문제 설명
아래 목록에서 "cell"라는 단어가 들어 있는 줄을 모두 찾아 한 줄도 빠짐없이 옮겨 적으세요. 대소문자는 구분합니다.

입력 데이터
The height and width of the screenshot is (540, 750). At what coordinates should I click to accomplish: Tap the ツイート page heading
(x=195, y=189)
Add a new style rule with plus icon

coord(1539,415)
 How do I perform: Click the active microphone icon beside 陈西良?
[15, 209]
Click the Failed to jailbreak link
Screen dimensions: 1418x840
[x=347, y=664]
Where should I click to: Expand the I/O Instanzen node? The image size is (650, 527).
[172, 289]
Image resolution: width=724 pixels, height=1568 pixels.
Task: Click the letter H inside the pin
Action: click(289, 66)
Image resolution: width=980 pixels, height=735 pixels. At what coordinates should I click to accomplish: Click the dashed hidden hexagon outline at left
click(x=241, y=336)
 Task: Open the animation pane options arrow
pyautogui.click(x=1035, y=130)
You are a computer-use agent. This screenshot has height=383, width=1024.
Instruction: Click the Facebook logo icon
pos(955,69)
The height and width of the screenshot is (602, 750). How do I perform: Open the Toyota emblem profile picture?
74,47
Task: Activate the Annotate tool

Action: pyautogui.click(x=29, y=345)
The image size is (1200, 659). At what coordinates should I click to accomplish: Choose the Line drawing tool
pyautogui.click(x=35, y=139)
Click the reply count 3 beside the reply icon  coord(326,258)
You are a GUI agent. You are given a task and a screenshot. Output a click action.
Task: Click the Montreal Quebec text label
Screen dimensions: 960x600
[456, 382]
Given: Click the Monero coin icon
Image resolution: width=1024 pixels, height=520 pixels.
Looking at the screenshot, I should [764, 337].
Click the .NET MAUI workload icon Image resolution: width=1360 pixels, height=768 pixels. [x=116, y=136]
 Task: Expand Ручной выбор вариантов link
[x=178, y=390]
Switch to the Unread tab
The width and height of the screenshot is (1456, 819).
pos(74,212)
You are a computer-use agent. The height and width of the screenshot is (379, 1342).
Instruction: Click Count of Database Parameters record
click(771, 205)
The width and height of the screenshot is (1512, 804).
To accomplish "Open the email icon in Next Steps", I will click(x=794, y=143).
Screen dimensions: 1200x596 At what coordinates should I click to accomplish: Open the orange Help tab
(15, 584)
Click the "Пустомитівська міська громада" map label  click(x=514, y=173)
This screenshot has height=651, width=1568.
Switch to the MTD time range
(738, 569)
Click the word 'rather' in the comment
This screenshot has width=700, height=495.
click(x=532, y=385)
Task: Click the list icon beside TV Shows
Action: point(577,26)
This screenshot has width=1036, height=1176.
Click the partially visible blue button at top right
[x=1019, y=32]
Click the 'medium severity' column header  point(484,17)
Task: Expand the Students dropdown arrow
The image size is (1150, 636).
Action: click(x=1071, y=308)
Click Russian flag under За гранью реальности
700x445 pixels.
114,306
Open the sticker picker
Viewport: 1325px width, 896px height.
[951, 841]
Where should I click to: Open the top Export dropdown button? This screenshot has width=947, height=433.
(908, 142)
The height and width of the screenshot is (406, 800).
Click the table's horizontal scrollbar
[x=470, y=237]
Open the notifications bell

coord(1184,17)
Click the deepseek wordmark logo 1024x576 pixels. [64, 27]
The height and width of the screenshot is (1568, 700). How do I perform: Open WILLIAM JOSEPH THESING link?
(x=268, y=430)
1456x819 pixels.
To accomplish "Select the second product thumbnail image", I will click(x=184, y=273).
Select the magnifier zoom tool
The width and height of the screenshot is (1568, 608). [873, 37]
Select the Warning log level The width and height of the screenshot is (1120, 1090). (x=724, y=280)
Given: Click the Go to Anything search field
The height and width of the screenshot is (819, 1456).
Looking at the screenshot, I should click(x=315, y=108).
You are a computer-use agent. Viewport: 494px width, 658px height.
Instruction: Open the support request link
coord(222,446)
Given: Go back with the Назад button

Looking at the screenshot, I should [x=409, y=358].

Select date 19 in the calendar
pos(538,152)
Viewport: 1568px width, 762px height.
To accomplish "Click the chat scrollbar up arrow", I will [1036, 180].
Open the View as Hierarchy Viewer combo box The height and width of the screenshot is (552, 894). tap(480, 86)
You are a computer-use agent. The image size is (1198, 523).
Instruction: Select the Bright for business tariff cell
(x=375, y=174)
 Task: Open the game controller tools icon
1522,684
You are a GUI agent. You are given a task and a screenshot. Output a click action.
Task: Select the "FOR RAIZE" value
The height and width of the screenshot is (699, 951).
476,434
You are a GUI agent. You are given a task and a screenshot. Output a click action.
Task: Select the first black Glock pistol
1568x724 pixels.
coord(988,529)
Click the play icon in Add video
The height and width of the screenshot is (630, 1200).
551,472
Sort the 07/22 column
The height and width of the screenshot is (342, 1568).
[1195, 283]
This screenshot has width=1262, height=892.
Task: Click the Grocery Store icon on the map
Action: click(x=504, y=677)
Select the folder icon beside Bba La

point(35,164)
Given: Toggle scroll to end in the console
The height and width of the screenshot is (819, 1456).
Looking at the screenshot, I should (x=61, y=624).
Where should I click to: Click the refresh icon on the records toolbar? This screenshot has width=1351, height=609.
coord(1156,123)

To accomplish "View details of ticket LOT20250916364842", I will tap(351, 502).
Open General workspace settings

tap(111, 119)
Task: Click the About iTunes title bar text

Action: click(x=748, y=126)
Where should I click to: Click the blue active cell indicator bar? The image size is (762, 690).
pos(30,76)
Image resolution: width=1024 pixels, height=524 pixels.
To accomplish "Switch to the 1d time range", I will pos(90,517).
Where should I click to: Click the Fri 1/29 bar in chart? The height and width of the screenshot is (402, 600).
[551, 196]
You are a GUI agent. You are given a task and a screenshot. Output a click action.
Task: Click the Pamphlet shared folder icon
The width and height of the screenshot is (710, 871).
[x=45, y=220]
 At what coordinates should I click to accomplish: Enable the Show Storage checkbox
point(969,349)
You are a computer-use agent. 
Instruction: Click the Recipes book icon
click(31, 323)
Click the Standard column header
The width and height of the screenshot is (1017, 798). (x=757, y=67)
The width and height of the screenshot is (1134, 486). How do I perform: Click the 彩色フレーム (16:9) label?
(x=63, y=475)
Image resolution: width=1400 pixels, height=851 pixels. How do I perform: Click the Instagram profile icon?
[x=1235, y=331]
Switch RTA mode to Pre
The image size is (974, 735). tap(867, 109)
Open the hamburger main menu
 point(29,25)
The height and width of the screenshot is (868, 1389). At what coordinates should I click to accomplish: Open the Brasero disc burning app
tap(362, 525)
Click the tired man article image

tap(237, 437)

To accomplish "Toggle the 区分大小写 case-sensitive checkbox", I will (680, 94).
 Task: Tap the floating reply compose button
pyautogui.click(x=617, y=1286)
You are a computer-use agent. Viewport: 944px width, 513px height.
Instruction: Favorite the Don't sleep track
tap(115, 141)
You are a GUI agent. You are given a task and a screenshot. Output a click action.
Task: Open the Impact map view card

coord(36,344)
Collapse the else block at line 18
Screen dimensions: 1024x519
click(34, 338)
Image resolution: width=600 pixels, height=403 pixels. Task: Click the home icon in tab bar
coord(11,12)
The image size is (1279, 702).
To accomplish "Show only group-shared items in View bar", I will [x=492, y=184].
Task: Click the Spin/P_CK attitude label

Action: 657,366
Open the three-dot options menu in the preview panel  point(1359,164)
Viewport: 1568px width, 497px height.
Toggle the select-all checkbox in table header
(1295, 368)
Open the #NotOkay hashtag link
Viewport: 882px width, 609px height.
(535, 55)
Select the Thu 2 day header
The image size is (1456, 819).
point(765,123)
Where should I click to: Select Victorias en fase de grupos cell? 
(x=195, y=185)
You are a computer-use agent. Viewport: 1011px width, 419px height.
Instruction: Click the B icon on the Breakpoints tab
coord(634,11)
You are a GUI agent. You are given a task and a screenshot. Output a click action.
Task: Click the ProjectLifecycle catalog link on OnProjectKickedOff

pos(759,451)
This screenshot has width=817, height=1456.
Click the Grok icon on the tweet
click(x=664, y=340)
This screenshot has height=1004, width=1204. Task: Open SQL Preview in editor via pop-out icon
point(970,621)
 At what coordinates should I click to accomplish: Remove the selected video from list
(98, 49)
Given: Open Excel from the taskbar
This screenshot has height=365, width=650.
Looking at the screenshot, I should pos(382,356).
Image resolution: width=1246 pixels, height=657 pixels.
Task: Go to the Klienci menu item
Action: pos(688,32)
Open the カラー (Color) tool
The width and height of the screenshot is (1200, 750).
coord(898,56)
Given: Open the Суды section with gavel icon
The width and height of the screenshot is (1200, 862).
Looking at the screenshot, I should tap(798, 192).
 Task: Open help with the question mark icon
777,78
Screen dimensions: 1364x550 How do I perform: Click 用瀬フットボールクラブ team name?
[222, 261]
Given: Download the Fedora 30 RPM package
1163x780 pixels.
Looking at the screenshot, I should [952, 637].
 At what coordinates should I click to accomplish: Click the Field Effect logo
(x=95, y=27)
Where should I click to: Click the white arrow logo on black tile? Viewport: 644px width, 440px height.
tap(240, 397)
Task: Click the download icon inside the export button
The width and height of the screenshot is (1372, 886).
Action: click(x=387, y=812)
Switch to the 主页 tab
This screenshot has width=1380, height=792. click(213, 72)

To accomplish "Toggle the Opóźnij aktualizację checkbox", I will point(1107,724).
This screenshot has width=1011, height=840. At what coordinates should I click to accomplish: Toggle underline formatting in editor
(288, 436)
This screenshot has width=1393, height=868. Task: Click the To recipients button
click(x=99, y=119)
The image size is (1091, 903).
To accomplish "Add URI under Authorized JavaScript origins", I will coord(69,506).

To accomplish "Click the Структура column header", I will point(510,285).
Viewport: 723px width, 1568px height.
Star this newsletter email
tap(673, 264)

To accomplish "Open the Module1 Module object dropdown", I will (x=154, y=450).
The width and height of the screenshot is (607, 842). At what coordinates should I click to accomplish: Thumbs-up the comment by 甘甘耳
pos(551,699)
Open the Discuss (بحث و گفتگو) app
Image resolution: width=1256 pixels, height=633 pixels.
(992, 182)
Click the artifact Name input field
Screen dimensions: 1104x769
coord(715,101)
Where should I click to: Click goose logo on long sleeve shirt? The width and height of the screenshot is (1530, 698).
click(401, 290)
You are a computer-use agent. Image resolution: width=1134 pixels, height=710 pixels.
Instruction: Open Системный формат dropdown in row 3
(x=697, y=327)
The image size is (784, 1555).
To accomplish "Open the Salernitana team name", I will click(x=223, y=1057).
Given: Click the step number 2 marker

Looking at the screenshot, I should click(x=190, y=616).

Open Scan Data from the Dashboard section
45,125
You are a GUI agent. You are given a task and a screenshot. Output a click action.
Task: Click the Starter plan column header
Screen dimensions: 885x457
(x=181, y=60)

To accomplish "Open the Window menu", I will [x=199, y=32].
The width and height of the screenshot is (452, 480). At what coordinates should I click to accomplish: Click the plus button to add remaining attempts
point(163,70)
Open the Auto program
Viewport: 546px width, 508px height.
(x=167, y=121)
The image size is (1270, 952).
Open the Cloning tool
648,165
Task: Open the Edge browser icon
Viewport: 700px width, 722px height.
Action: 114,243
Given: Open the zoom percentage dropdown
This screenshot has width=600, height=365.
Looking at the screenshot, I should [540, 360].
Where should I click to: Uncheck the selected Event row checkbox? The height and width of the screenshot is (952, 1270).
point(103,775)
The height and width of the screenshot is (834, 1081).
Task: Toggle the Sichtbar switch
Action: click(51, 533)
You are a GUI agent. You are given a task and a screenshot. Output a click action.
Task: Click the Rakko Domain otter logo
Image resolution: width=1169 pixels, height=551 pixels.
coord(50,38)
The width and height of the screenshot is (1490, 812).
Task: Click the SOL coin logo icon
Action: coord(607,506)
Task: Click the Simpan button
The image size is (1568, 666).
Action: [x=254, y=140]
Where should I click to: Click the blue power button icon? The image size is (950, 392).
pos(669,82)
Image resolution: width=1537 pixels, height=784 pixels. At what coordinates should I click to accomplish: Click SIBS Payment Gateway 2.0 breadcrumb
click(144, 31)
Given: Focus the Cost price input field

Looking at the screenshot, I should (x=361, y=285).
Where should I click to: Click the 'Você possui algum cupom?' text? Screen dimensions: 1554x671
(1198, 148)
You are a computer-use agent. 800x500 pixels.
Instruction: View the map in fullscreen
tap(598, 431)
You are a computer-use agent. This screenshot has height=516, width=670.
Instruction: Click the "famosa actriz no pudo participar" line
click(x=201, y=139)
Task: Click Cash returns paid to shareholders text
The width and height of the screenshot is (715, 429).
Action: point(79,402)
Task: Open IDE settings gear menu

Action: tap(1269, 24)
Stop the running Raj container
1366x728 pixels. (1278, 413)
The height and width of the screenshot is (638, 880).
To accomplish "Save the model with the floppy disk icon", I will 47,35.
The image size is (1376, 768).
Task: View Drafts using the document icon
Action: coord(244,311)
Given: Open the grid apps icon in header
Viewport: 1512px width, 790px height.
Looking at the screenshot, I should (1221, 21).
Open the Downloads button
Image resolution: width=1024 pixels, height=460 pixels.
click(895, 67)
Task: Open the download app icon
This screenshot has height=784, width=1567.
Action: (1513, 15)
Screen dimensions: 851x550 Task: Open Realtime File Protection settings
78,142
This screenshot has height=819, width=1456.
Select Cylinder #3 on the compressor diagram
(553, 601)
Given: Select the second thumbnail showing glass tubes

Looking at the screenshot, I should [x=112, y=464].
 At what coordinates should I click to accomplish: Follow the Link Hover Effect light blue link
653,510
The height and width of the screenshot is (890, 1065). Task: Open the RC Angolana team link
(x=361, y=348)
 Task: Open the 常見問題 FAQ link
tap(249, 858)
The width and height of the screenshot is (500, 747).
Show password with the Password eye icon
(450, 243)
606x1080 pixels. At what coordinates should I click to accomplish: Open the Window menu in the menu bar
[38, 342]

정답
Instruction: Select the Bright for business tariff cell
Where should I click to: Click the blue active cell indicator bar? The image size is (762, 690).
Where should I click to: Select Victorias en fase de grupos cell? 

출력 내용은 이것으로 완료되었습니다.